:: Exercise inputs

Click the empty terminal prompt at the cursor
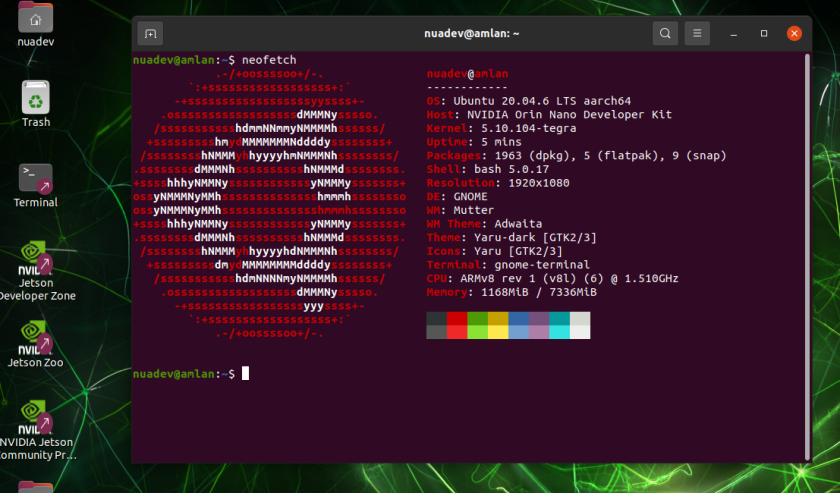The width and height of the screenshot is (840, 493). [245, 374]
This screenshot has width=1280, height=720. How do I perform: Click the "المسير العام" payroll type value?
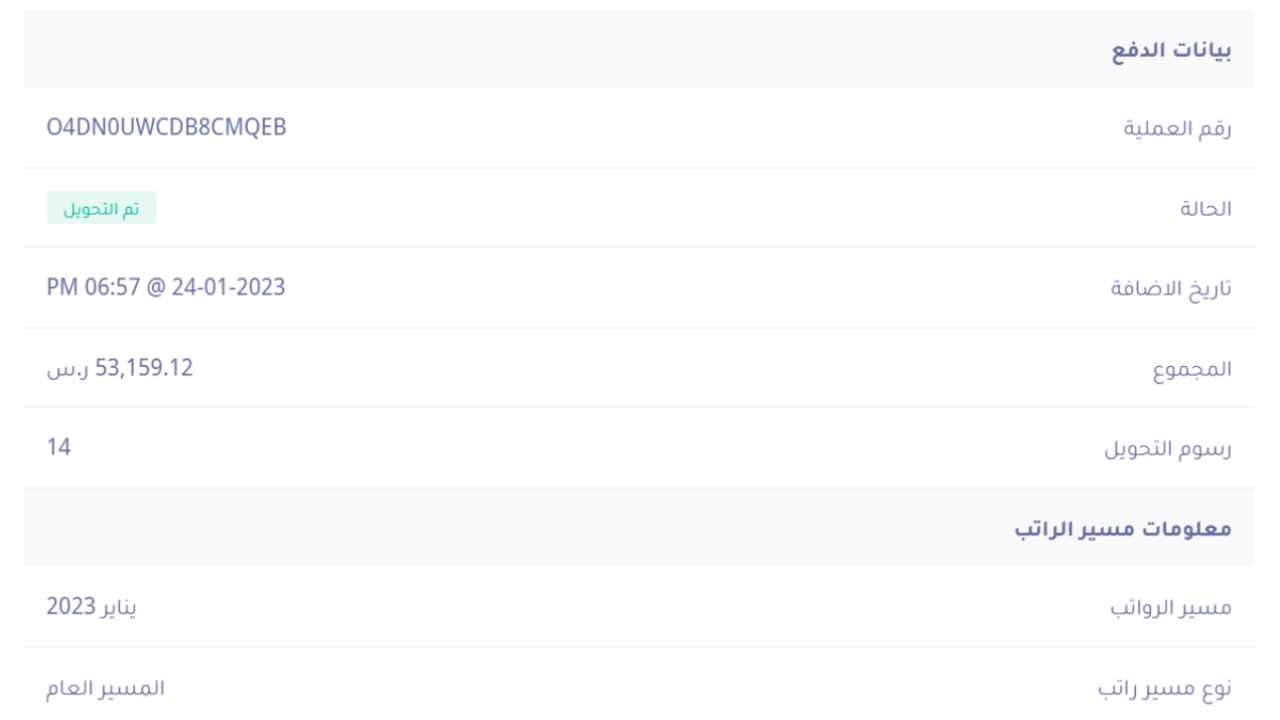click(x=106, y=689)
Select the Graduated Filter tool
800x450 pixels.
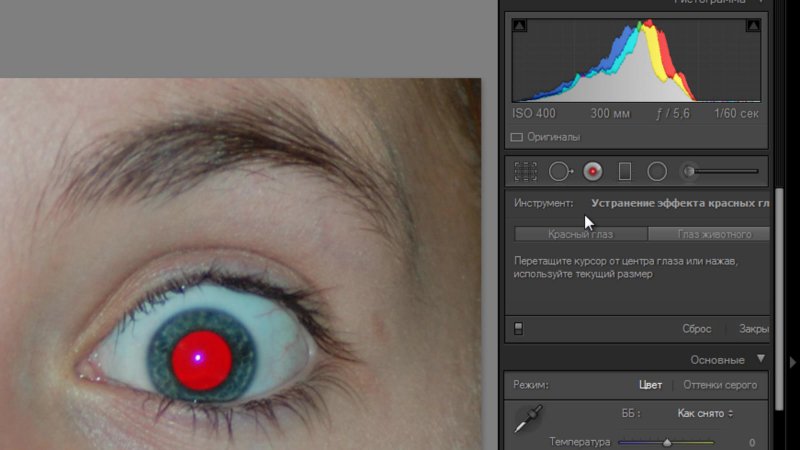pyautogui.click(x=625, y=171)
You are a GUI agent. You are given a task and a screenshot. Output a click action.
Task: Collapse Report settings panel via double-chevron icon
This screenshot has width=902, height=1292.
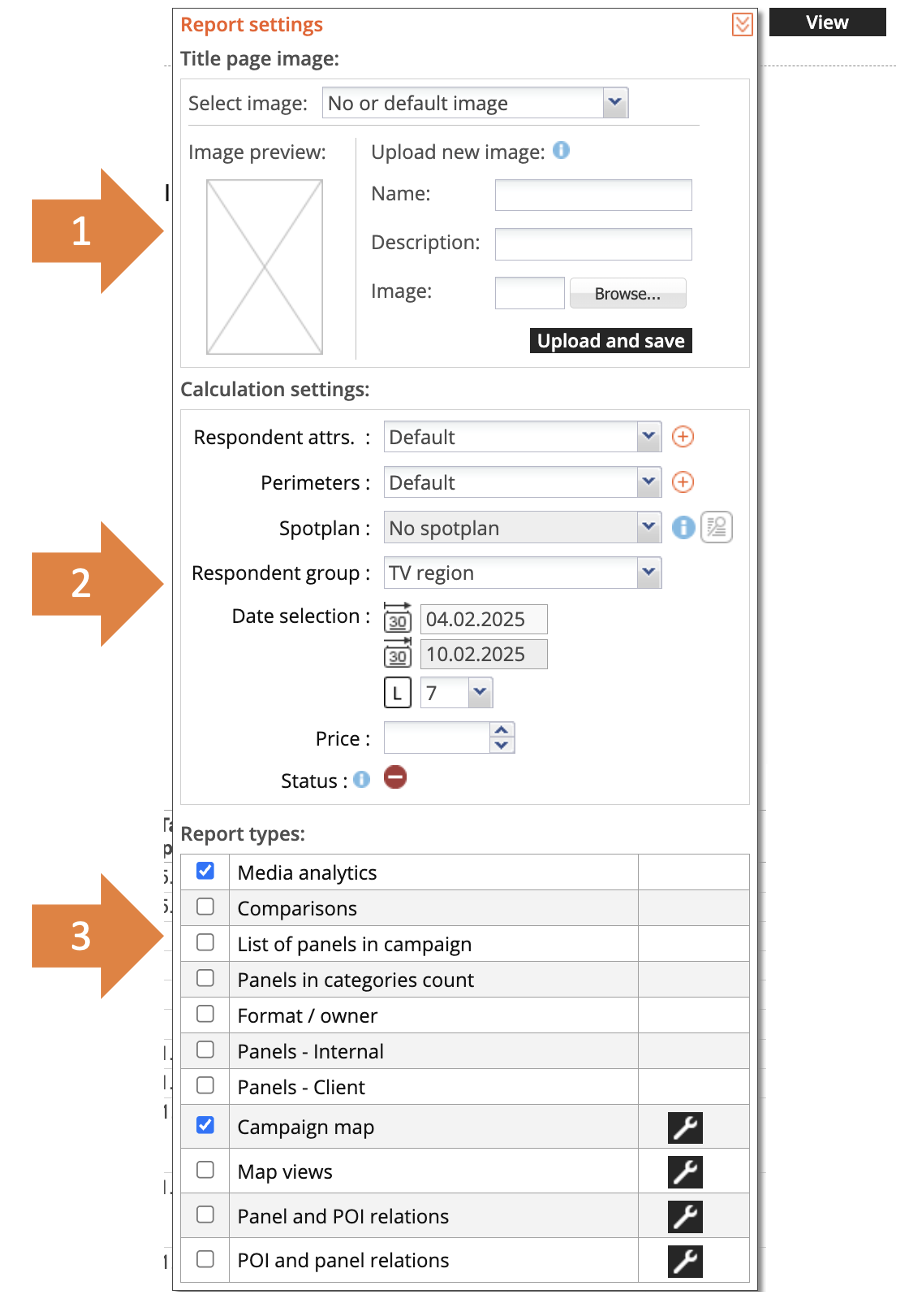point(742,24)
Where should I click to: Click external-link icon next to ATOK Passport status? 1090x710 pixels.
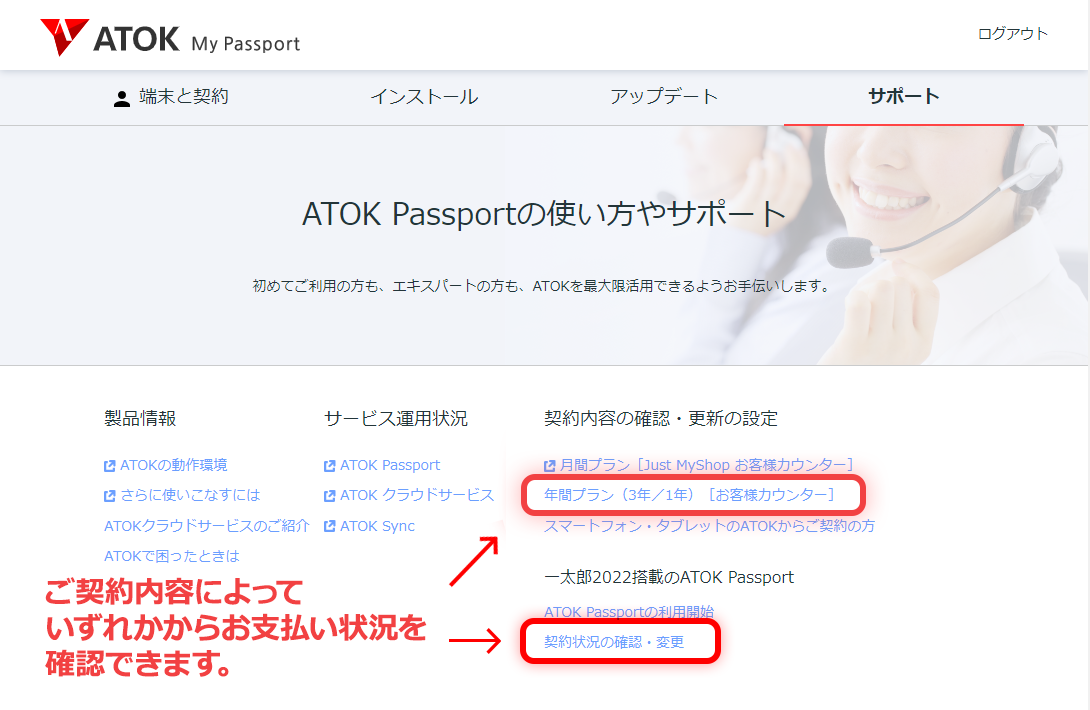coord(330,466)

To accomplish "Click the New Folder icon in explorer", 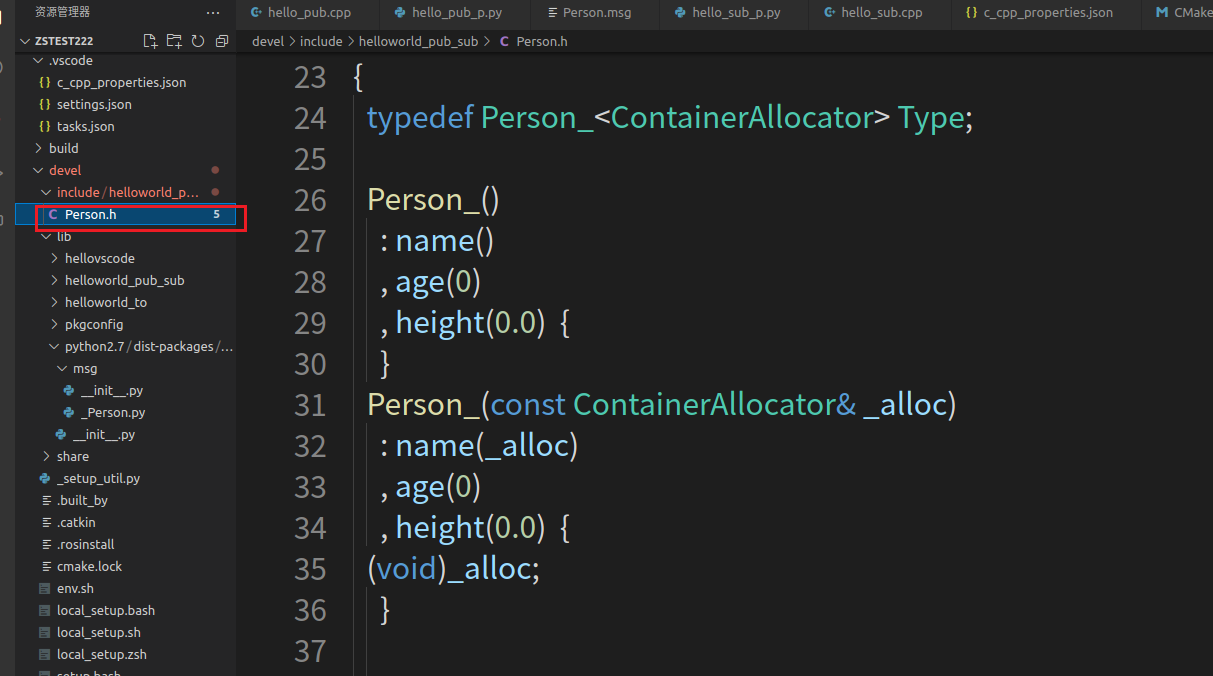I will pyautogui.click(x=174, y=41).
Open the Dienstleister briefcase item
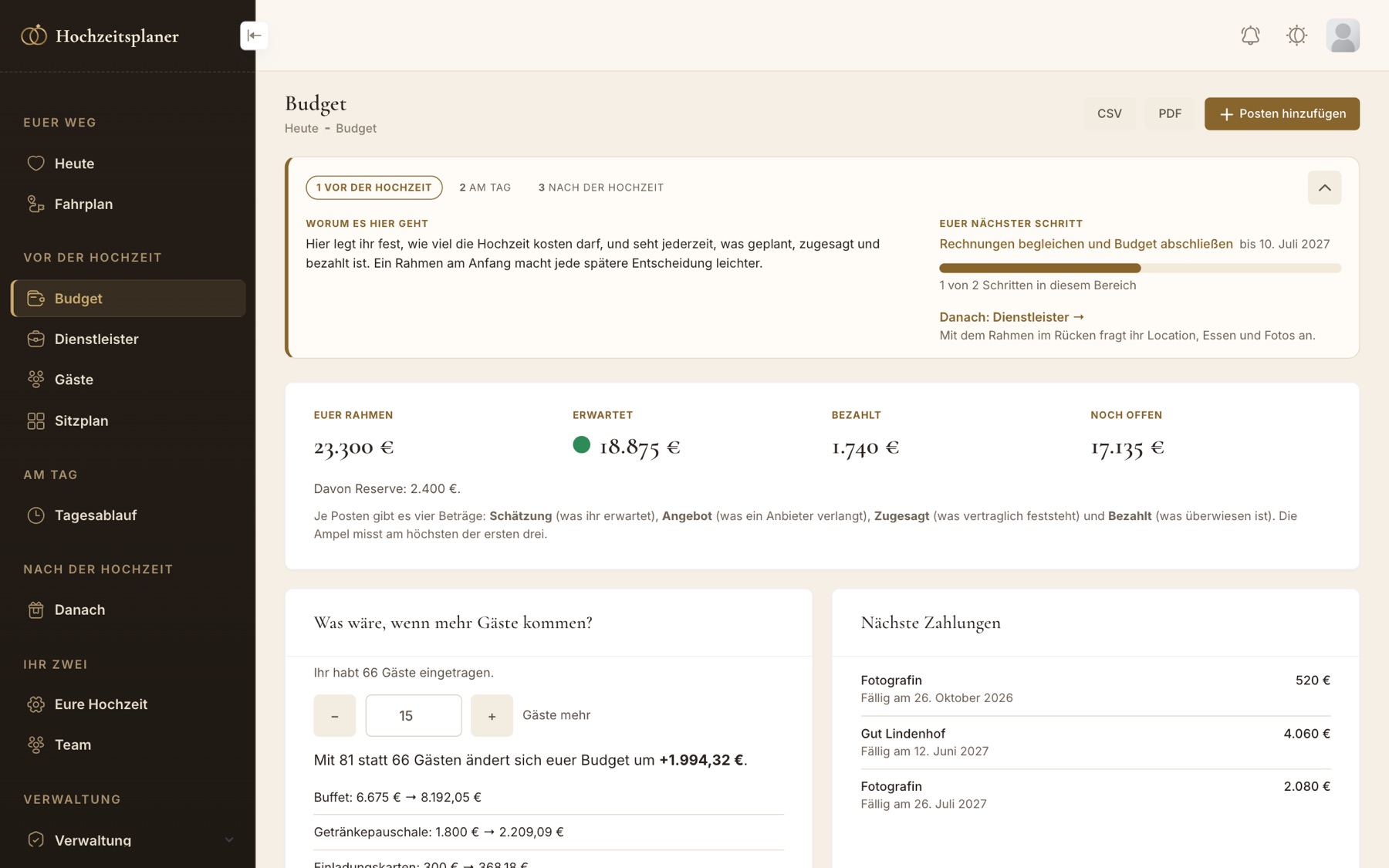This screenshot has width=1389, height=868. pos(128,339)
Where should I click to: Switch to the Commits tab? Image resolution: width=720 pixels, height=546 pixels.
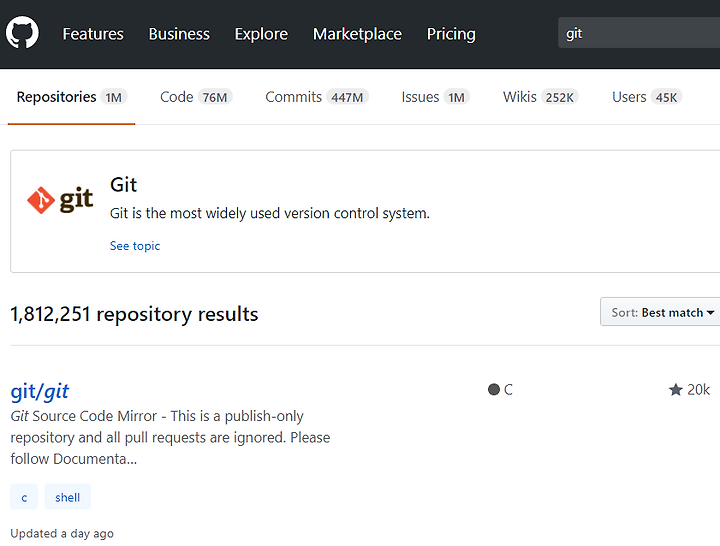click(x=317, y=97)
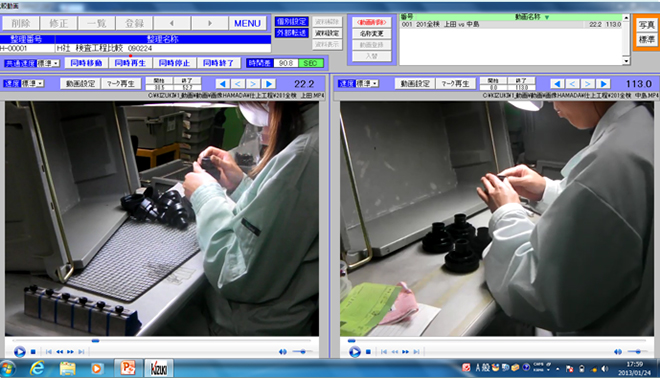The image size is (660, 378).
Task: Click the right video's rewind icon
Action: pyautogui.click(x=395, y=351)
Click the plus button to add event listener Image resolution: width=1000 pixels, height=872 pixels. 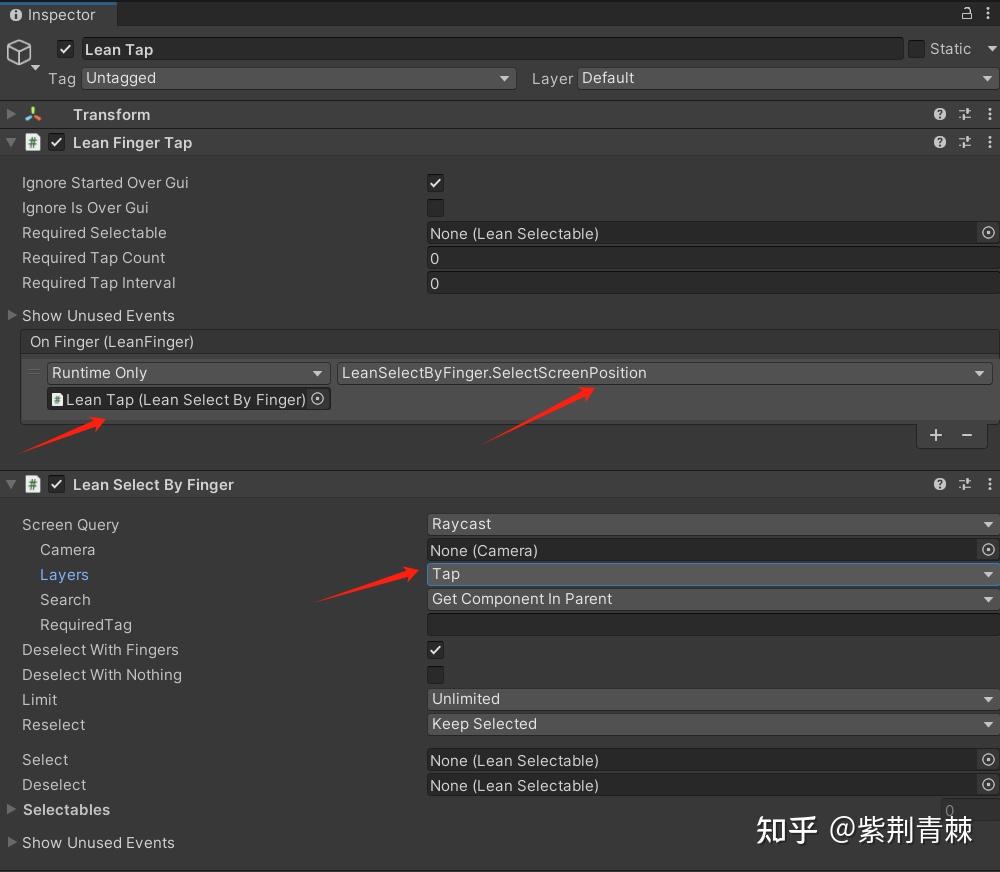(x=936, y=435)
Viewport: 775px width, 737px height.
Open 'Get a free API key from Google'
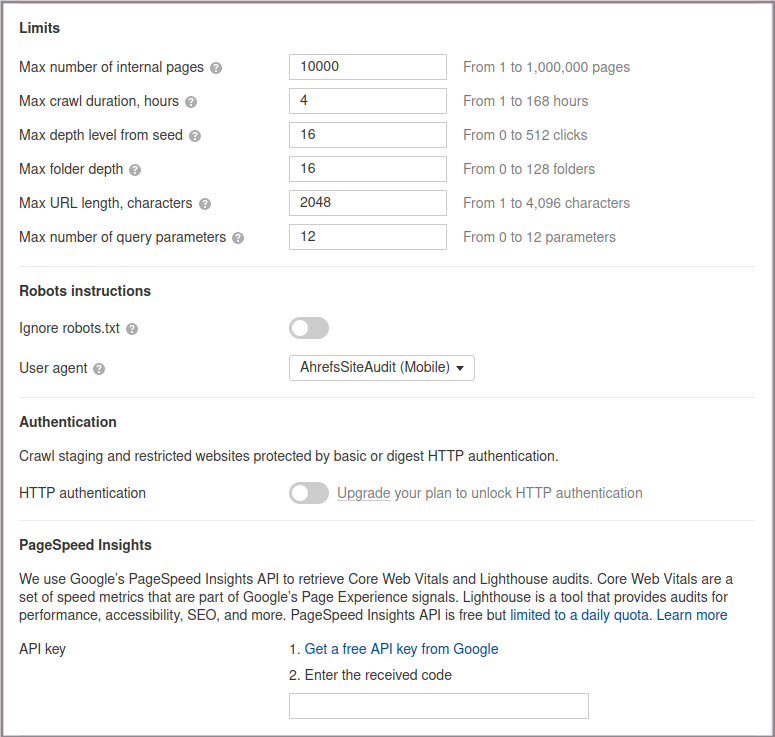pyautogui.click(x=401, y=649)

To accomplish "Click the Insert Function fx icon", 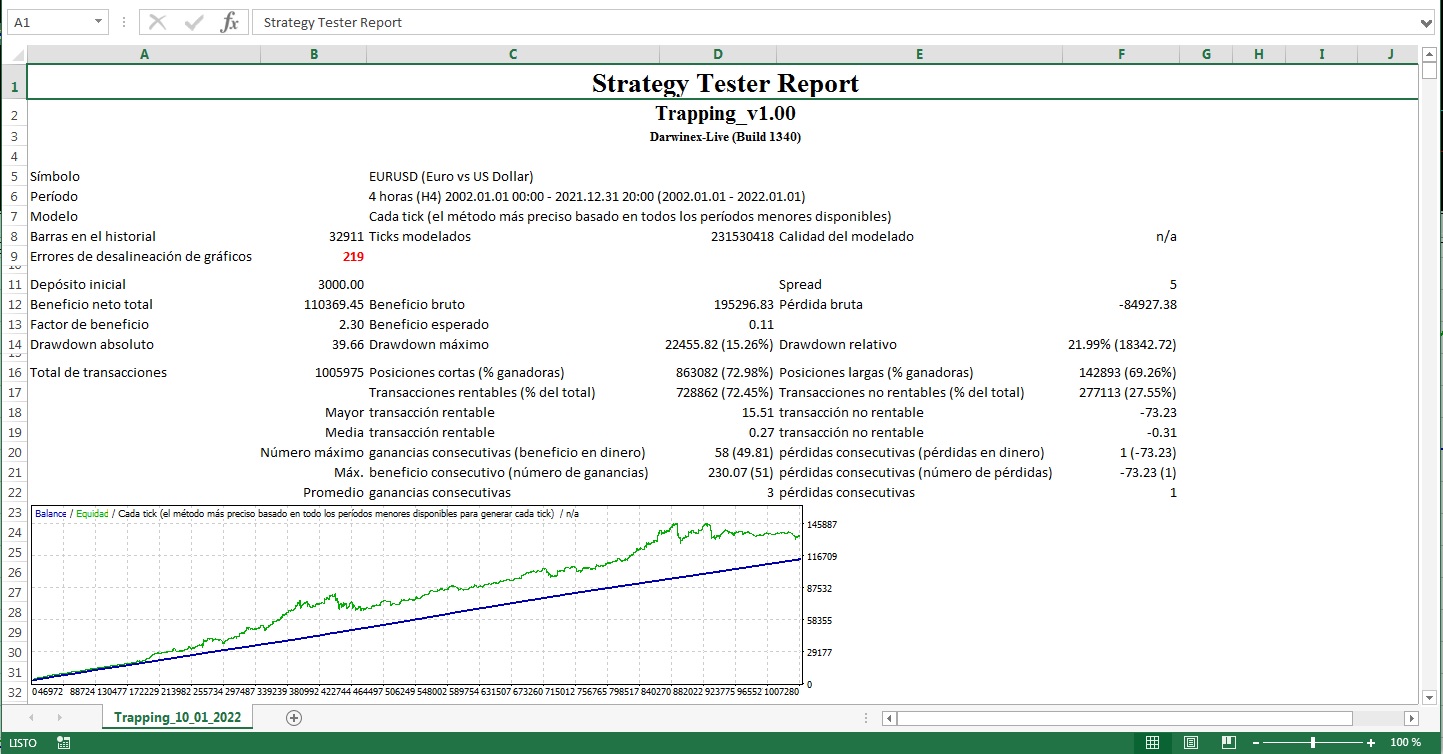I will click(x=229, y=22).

::::

◆ **What is being asked**: A verbatim copy of the records is expected, from their first line through the line with "You are a GUI", inclusive, with the pictures removed.

◆ **Result of the exercise**:
Click the empty terminal prompt at the cursor
The width and height of the screenshot is (840, 493). [245, 374]
This screenshot has width=1280, height=720. How do I perform: Click the "المسير العام" payroll type value?
click(x=106, y=689)
Select the Graduated Filter tool
800x450 pixels.
pyautogui.click(x=625, y=171)
You are a GUI agent. You are given a task and a screenshot. Output a click action.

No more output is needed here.